En un pequeño trozo de papel mi madre escribió hace un par de meses esta fecha. Quizá fue la última vez que escribió una. Letra redondilla, algo irregular e insegura de mujer mayor, nonagenaria. Pocos días después enfermó y en escasas cinco semanas su tiempo se paró en la madrugada de ese día.
Tuve el privilegio de acompañarla en sus postreras horas, esas en las que es necesario romper el último miedo.
A
las cuatro de la mañana del lunes 3 de junio, la noche, ya más cálida de este inicio del mes
de Junio, se resistía a dar paso a la madrugada; la luna decreciente nos miró de
reojo a los dos. Estábamos mano a mano, ella y yo.
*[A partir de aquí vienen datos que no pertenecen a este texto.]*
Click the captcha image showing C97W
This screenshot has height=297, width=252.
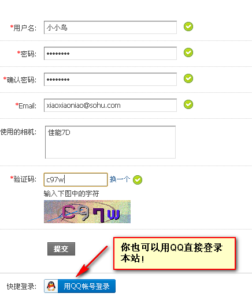tap(87, 212)
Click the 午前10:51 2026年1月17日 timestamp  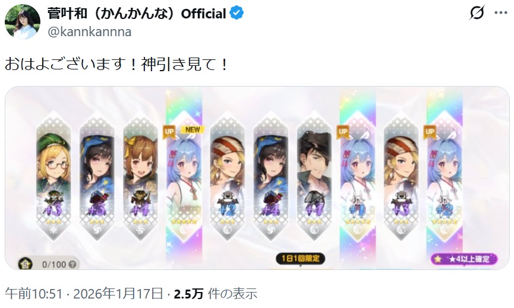pos(84,294)
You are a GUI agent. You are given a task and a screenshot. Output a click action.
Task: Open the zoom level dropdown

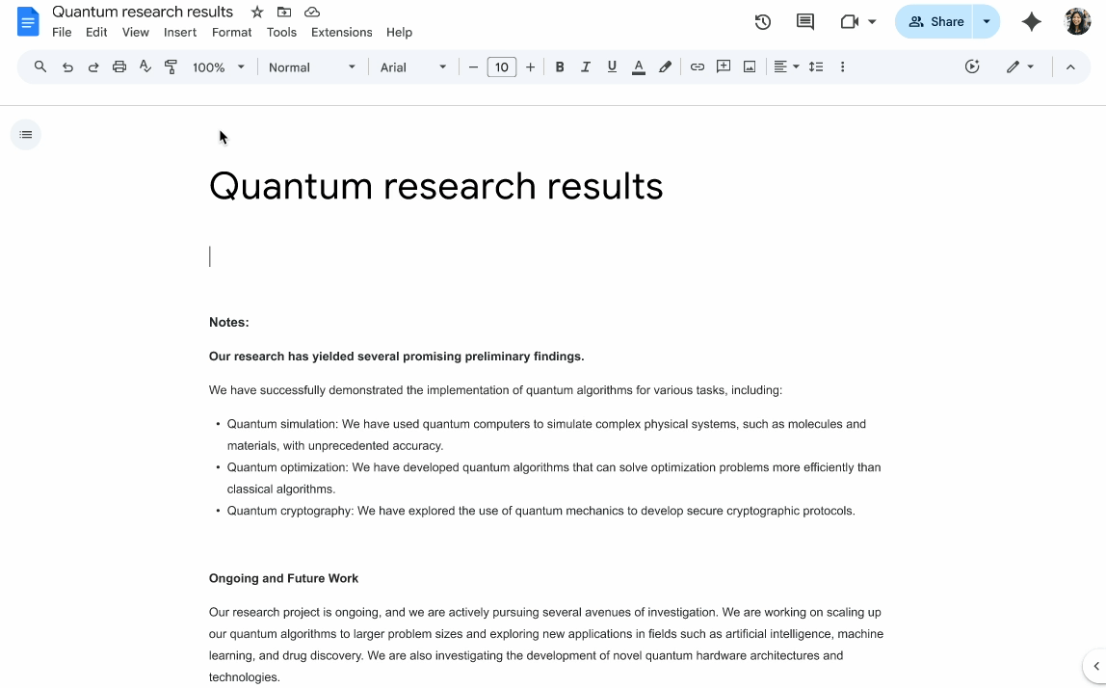219,66
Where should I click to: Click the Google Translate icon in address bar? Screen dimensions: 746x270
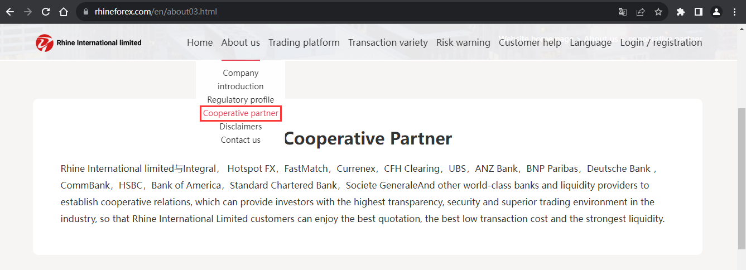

Ella, en su fatigoso trabajo
de lograr una bocanada más de aire, y yo, en el esfuerzo de aceptar otra
realidad interna, porque aunque ella se estaba yendo, otra cosa es la que en uno muere: la mirada del otro que nos sustenta. Finalmente vinieron los primeros
albores, y la nueva luz de la habitación nos recogió. A Mamá, esa misma luz, divina, cada vez más intensa, la incluyó en su seno devolviéndola a los
suyos, a sus padres y a sus hermanos y, como no, a su marido Luis.
Ahora toca el momento de reconstruir otro mundo, renovado,
que con su recuerdo, de buen seguro será todavía mejor.